Source records:
======
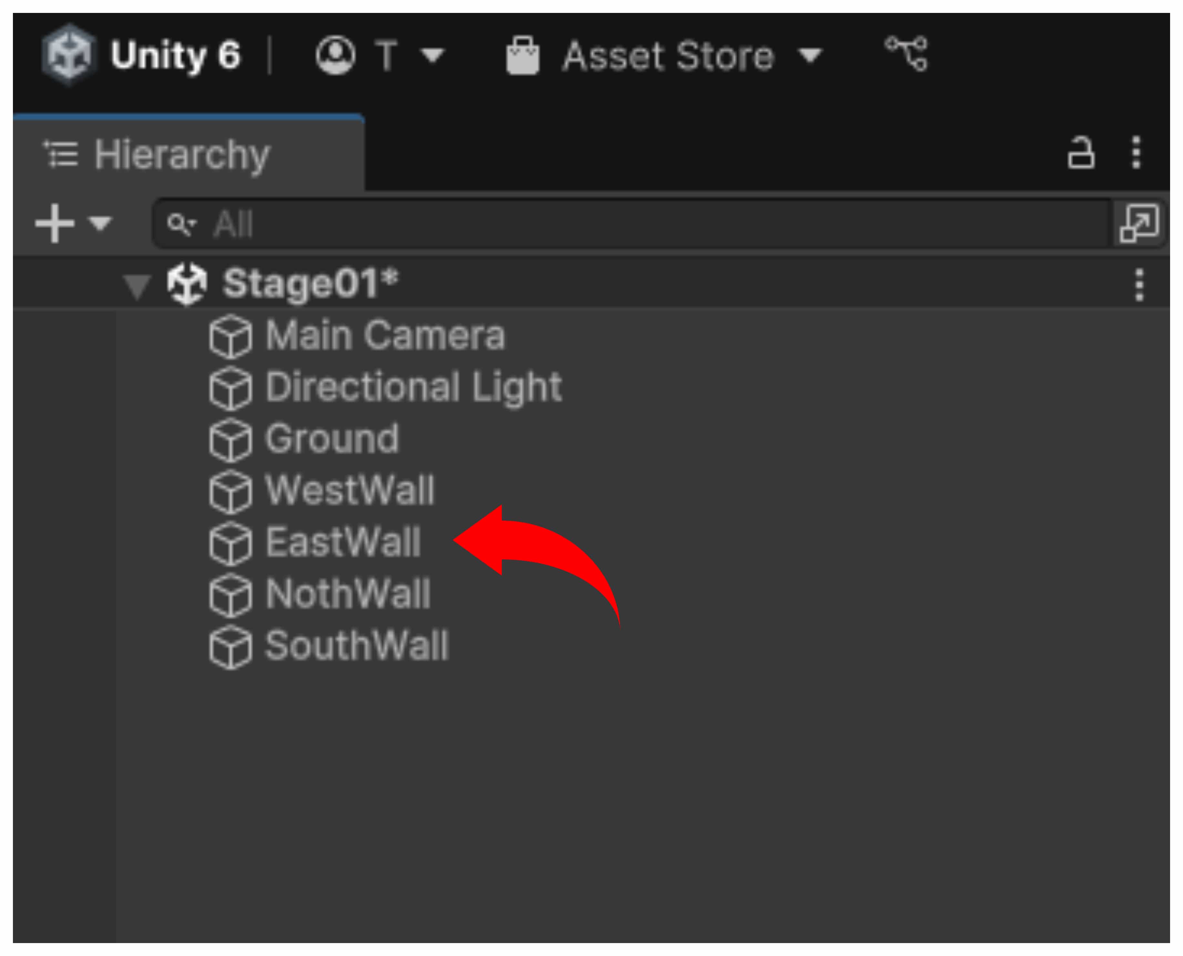Open the version control branch icon
The height and width of the screenshot is (956, 1183).
pos(906,53)
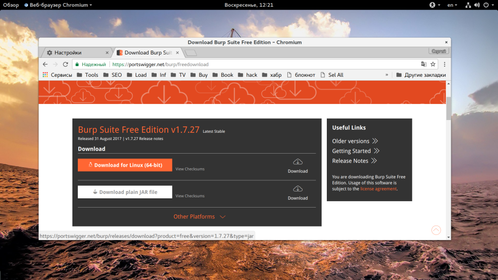Click the browser back arrow
This screenshot has height=280, width=498.
45,65
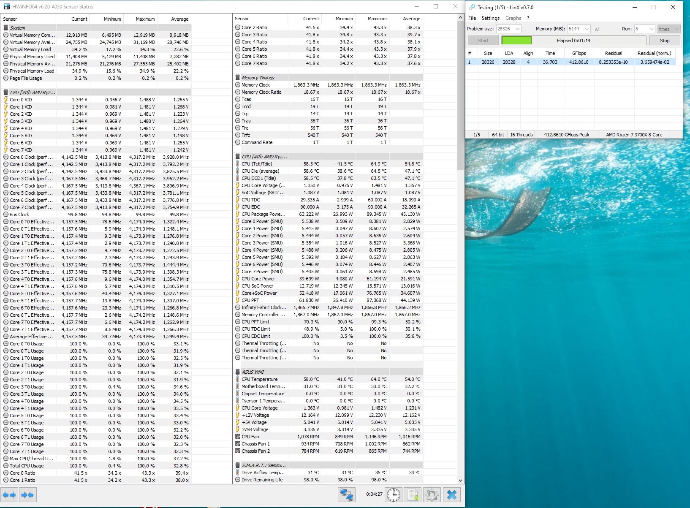
Task: Click the CPU Fan sensor icon
Action: 238,437
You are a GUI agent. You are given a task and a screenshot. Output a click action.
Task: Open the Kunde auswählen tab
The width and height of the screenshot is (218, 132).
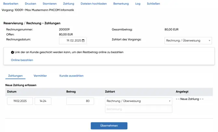point(71,76)
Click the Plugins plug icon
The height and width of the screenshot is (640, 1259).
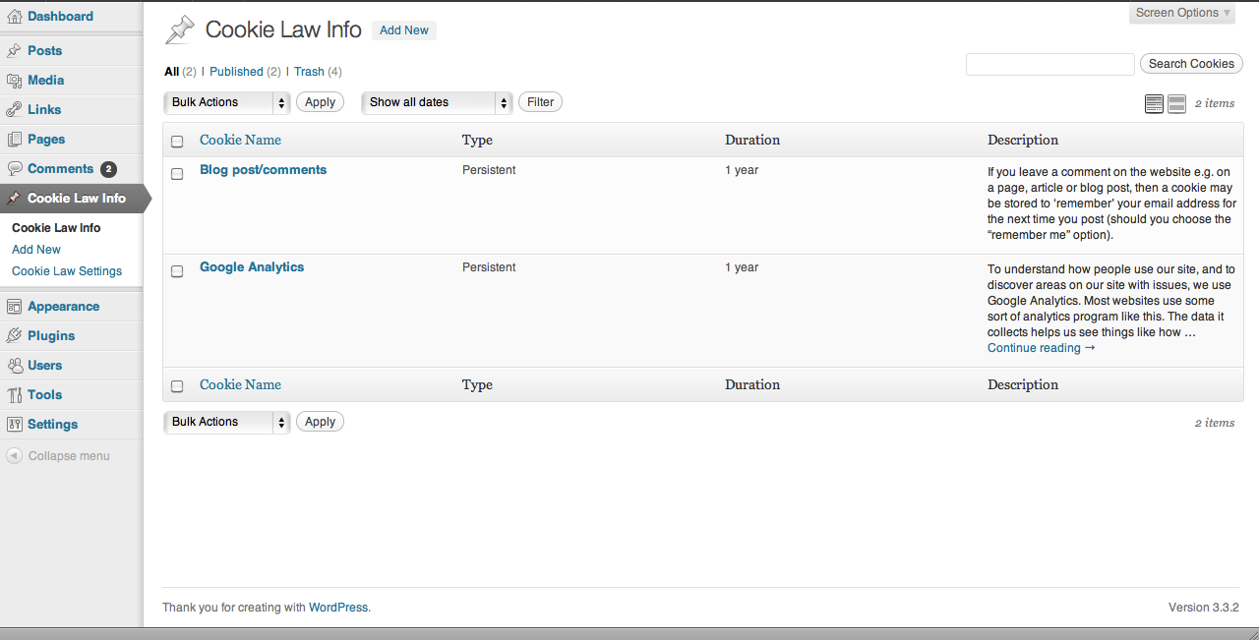tap(14, 336)
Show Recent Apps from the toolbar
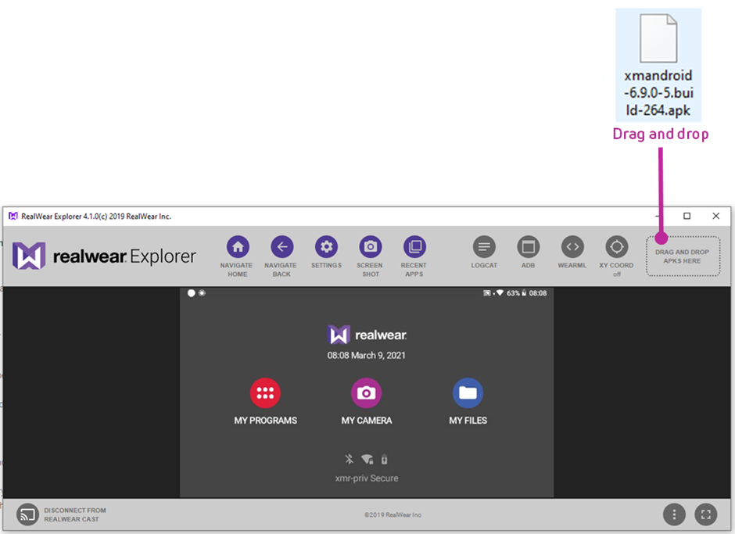735x534 pixels. coord(414,247)
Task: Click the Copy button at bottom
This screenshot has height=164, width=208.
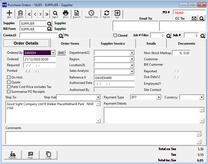Action: pyautogui.click(x=48, y=155)
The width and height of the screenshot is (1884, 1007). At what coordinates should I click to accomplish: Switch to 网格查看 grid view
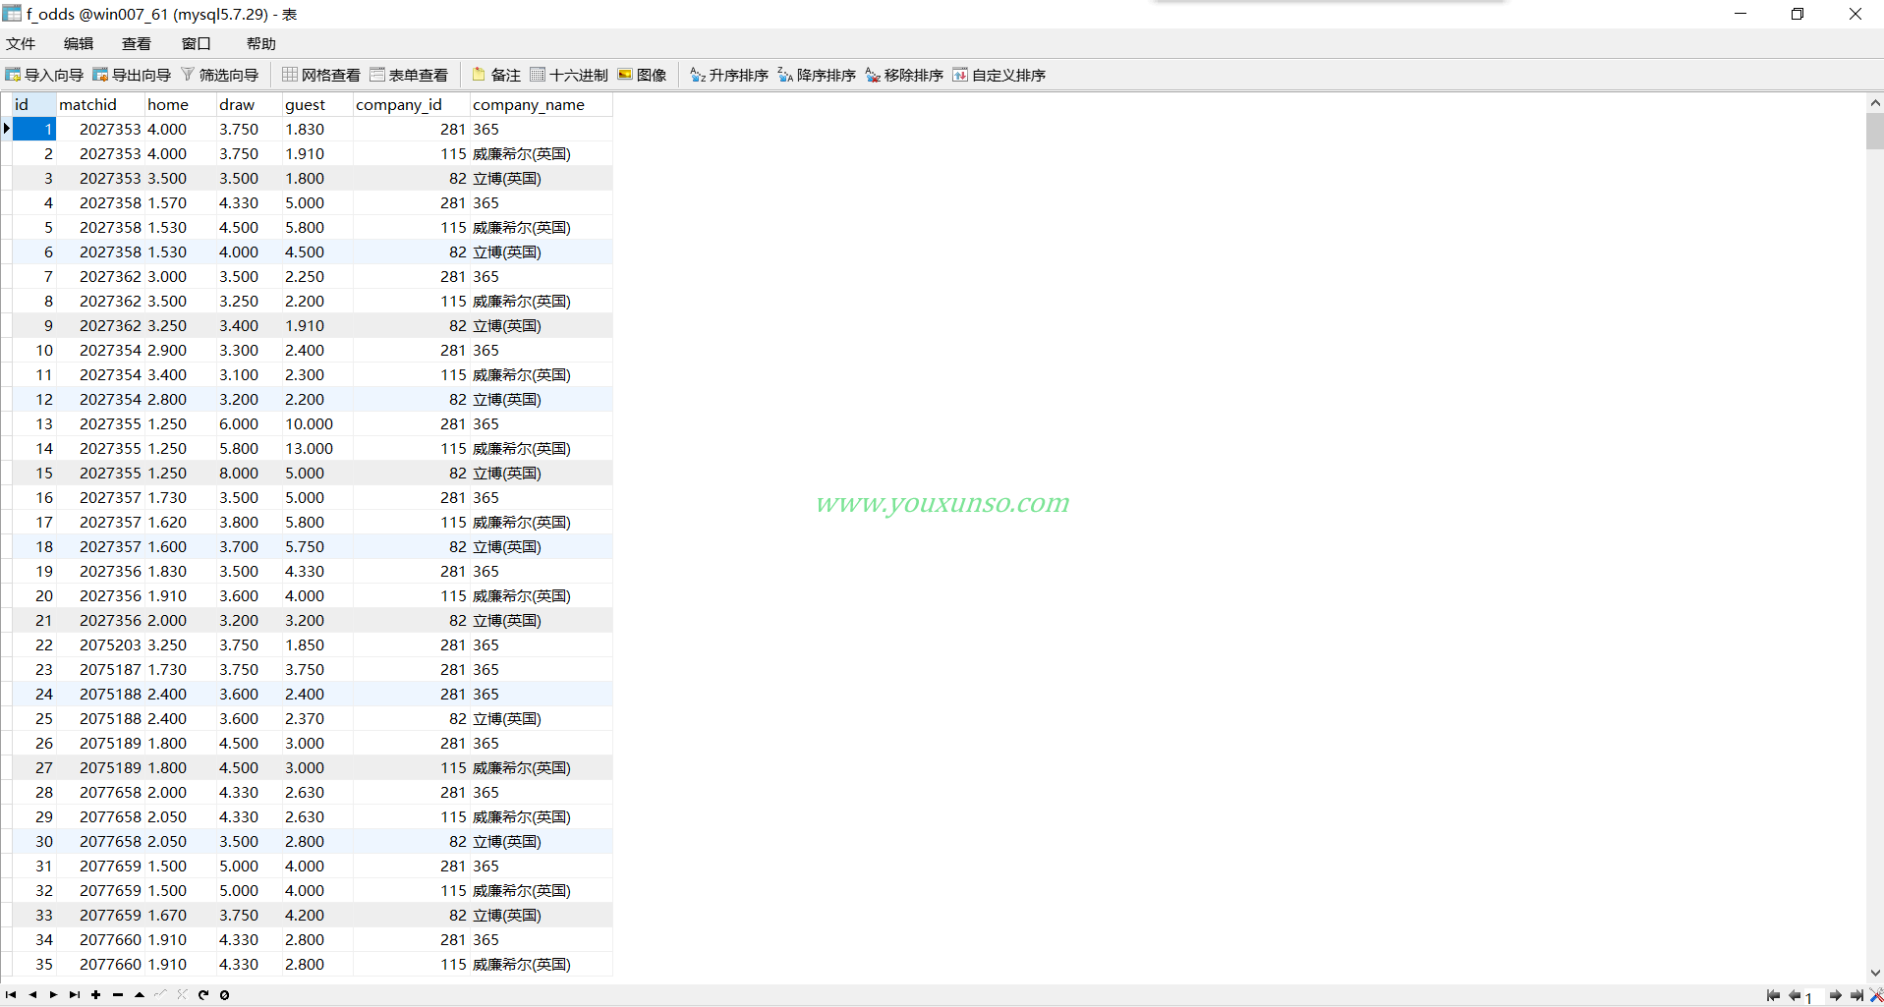click(321, 75)
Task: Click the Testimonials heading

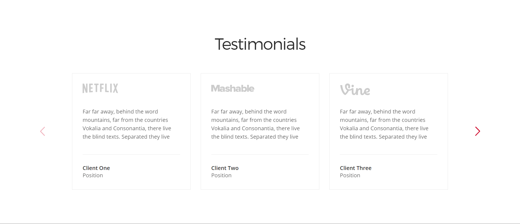Action: click(260, 44)
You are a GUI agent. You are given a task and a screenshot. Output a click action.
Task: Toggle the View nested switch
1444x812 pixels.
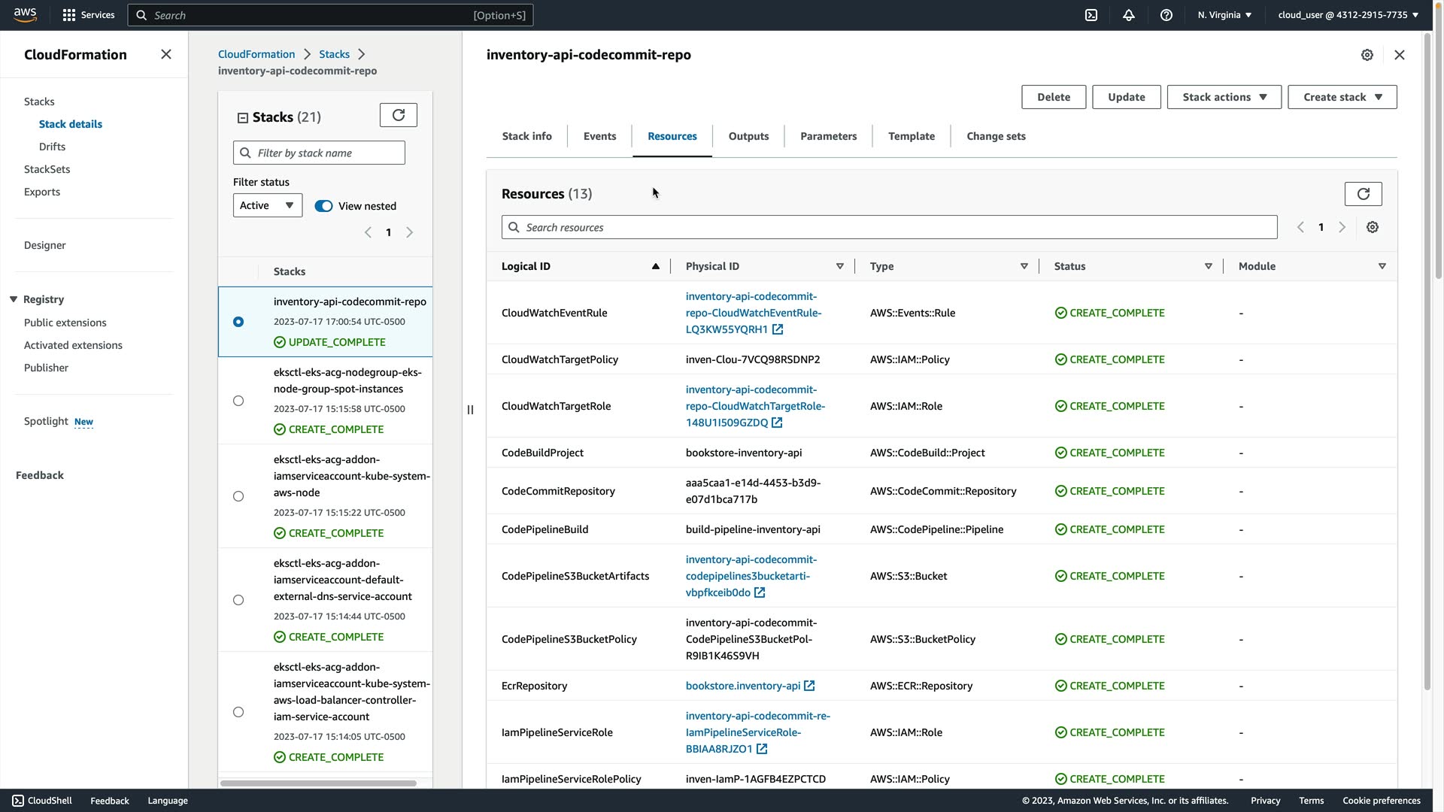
======
Write out every line of the entries above word for word, leaving out the pictures.

Correct output:
Open the version control branch icon
The height and width of the screenshot is (956, 1183).
pos(906,53)
Click the browser back arrow
This screenshot has height=280, width=498.
45,65
Task: Click the CPU Fan sensor icon
Action: 238,437
You are a GUI agent. You are given a task and a screenshot. Output a click action.
Task: Open the Kunde auswählen tab
The width and height of the screenshot is (218, 132).
point(71,76)
Click the Plugins plug icon
The height and width of the screenshot is (640, 1259).
tap(14, 336)
Show Recent Apps from the toolbar
735x534 pixels. coord(414,247)
Task: Click the Copy button at bottom
This screenshot has height=164, width=208.
Action: pyautogui.click(x=48, y=155)
The width and height of the screenshot is (1884, 1007). At what coordinates should I click to accomplish: Switch to 网格查看 grid view
click(321, 75)
Task: Click the Testimonials heading

Action: click(260, 44)
You are a GUI agent. You are given a task and a screenshot. Output a click action.
Task: Toggle the View nested switch
1444x812 pixels.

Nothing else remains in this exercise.